== Information supplied ==
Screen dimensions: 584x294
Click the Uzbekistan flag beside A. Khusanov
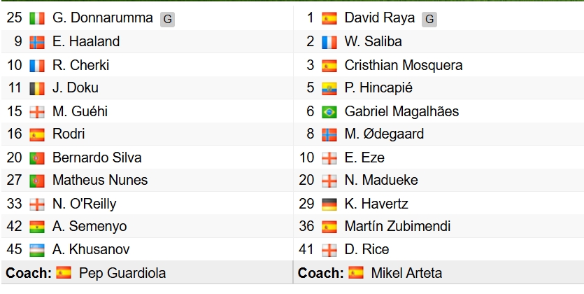pyautogui.click(x=37, y=250)
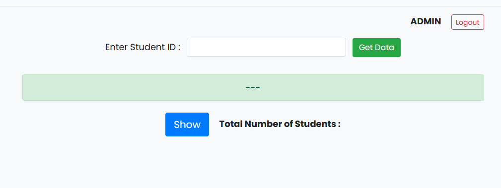Place cursor in the empty ID textbox
Viewport: 501px width, 188px height.
266,47
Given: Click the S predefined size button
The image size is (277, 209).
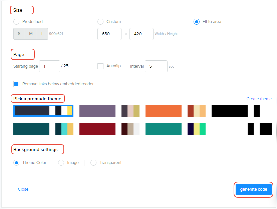Looking at the screenshot, I should click(19, 34).
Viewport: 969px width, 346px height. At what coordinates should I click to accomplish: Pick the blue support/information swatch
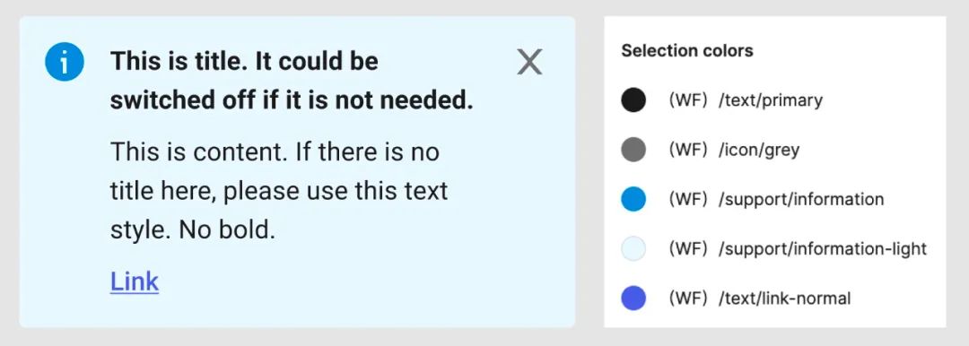[633, 199]
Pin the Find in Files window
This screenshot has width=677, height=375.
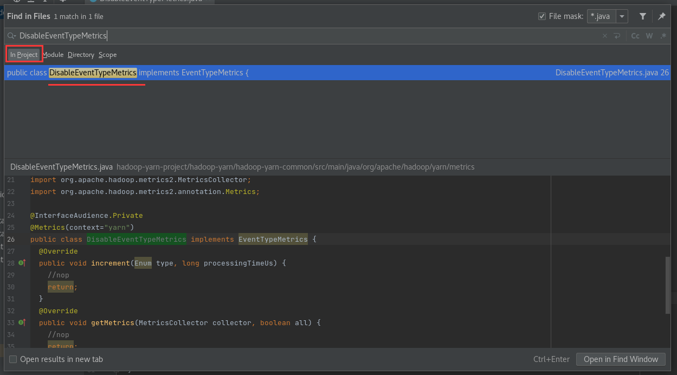tap(662, 16)
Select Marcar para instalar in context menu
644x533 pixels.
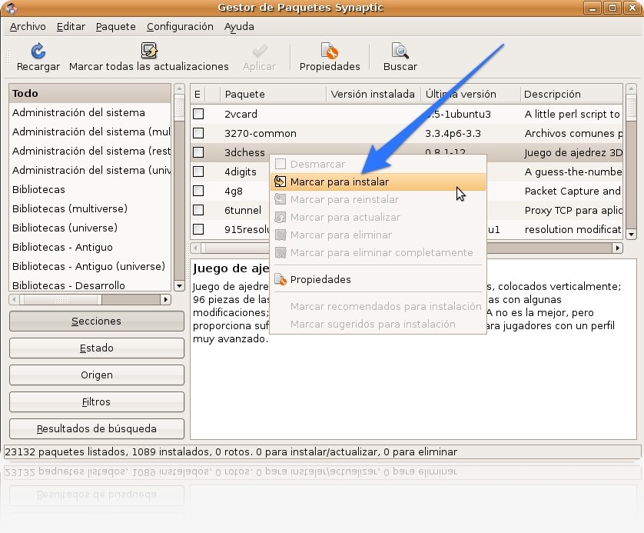(x=340, y=182)
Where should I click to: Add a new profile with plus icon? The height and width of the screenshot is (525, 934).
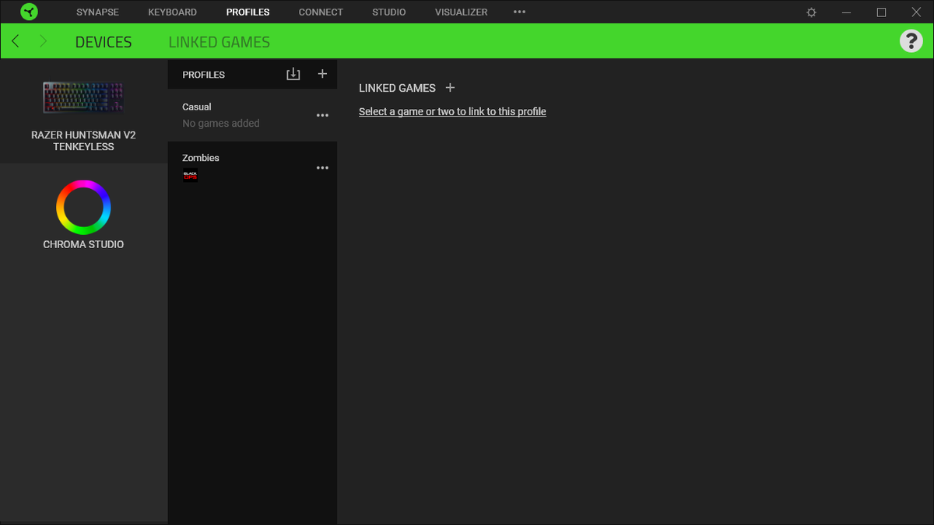322,74
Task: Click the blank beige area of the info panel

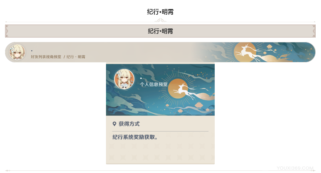Action: click(160, 153)
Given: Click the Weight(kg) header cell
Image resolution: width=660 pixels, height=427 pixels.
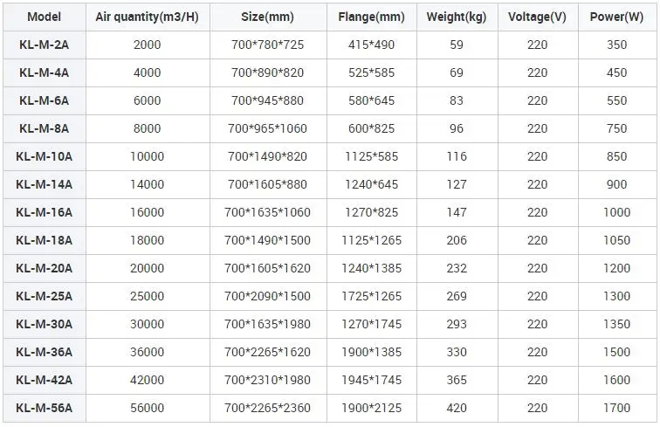Looking at the screenshot, I should 457,17.
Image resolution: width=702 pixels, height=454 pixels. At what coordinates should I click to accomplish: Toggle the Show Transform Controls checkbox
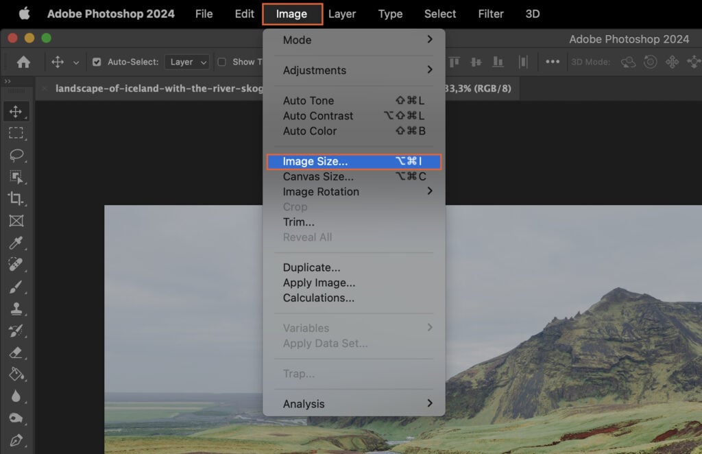click(x=221, y=61)
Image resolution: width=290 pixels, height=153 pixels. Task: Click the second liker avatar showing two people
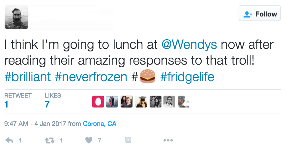[x=112, y=102]
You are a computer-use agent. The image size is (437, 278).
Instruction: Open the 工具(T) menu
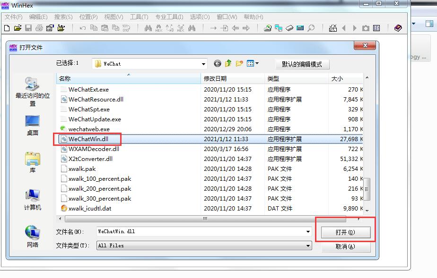139,17
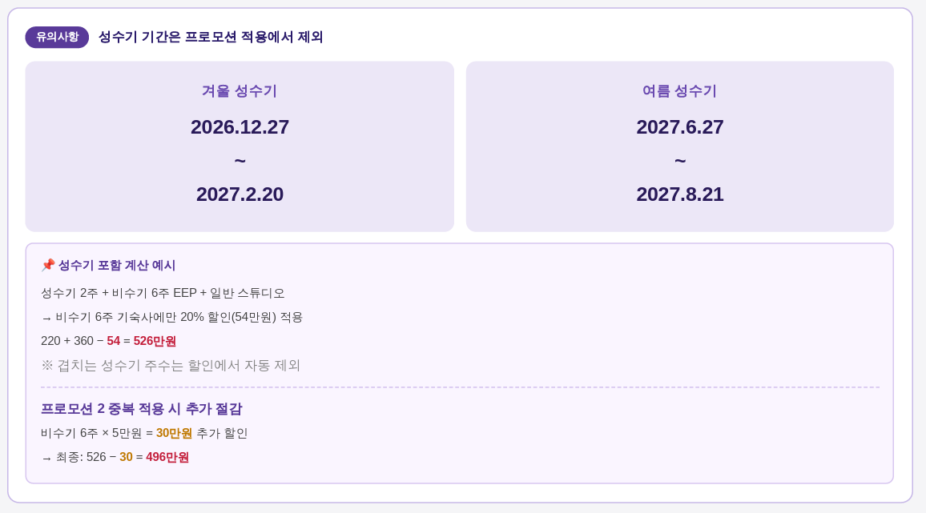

== Your task ==
Scan the data above for the string "Given". Copy every line in which it appears.

== Task solution ==
Given: Click the S predefined size button
Given: Click the Weight(kg) header cell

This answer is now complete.